12 points | by jatwork 13 hours ago ago

5 comments

  • zahlman 12 hours ago

    What an obnoxious clickbait title. Yes, anyone can create an AI chatbot that simulates you. That isn't turning you into anything; you remain yourself. But more to the point, are they really writing an entire article about such a banality? The URL slug implies that they think there's some kind of consent issue here. I can't fathom why. It's not any different from people spending their free time hypothesizing about what you might say in a given situation. In fact, it's pretty much exactly that, just with a computer program involved. Why would anyone expect to be able to prevent others from doing it?

    • add-sub-mul-div 11 hours ago

      Who the fuck did you think was going to read sorcery from this headline? This is very normal use of language. Why does every thread here get littered with comments doing the most useless policing of titles?

  • puttycat 13 hours ago
  • AStonesThrow 13 hours ago

    I used to play MUDs, MUCKs and MUSHes, for several decades. Naturally, once they incorporated programming languages, a few players ventured to write bots. (For my part, I implemented Conway's "Game of Life", which was synchronous and notorious for freezing up the server.)

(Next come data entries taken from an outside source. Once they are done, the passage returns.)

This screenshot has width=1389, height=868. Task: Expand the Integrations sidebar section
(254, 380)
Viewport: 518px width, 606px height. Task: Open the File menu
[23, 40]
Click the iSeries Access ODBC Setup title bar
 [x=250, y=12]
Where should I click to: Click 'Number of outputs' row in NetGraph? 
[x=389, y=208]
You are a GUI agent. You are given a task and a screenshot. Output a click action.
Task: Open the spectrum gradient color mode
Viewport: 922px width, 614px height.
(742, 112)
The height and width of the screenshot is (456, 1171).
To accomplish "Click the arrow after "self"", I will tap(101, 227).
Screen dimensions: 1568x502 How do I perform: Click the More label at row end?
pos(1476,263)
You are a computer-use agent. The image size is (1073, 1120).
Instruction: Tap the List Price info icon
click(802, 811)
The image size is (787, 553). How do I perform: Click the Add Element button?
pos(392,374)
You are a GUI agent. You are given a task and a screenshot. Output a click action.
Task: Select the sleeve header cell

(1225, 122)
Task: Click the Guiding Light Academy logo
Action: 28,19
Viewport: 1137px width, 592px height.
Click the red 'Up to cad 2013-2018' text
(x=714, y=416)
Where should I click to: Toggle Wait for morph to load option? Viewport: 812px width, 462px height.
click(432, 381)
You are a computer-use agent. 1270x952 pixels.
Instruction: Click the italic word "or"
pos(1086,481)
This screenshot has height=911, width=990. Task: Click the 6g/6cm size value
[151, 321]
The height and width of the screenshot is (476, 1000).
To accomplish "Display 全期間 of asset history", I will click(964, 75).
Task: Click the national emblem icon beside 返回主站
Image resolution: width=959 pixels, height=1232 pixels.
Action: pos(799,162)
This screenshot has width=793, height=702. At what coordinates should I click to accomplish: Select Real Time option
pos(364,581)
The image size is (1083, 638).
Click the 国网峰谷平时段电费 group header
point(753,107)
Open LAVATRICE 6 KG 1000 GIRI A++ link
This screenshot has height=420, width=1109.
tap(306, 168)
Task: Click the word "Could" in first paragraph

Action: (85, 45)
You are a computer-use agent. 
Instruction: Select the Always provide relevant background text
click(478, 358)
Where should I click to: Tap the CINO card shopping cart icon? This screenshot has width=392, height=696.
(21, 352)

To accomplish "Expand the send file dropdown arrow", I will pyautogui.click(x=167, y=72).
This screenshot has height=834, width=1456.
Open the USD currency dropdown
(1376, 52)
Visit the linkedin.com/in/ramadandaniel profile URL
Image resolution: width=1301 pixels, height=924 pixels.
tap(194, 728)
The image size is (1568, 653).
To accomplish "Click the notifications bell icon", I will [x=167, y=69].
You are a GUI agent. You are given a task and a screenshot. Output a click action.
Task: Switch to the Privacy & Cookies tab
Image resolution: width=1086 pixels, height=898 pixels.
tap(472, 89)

    One highly successful bot had an extensive inventory of reactions, triggers, actions, and absurd nonsensical sayings. He was quite beloved. I'm not sure that I was ever able to peek at the source code, but it was surely complex and expanded over many years of development. This bot was imbued with such perspicacious insight and timing that we often treated it as a sentient player in its own right. Indeed, it became one of the most prolific chatters we had, along with yours truly.

    Another time, one of our players went on vacation, call him "J"; and to fill the void, someone created "Cardboard J". And it was a very simplistic automatic bot, just loaded with one or two dozen sayings, but it was hilarious to us, because it captured the zeitgeist of this player, who didn't role-play and wasn't pretentious about his character; he just played himself.

    Other players were known to keep extensive log files. I believe that sometimes the logs were published/leaked to places like Twitter, at least the most dramatic ones. I was involved in at least two scandals that were exposed when logs came to light.

    I can only imagine what it'd be like to interact with a chatbot trained on me for the past 30 years!

  • exodust 10 hours ago

    An ethically sound idea for deceased characters without consent issues, could be for pets.

    Before your pet dies, have your pet properly scanned and recorded. The barks, the purring and various mannerisms.

    You could upload a bunch of carefully framed photos and recorded sounds, the service processes those to produce a highly realistic virtual pet you can interact with in various modes. Full Tamagotchi to fully automatic.

    Possibly unhealthy? Pets die, we should let go? Hard to say.